- [What you should do]: Without a single alteration, write the listing out again.

[Opening Entries shown section]

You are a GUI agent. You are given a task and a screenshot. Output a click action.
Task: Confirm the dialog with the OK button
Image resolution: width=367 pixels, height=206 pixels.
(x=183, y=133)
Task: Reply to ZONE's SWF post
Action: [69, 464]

[Closing Entries shown section]

- [Exercise result]:
You are a GUI agent. You are given a task and a screenshot. Output a click action.
Task: Confirm the dialog with the OK button
Image resolution: width=367 pixels, height=206 pixels.
(x=183, y=133)
Task: Reply to ZONE's SWF post
Action: [69, 464]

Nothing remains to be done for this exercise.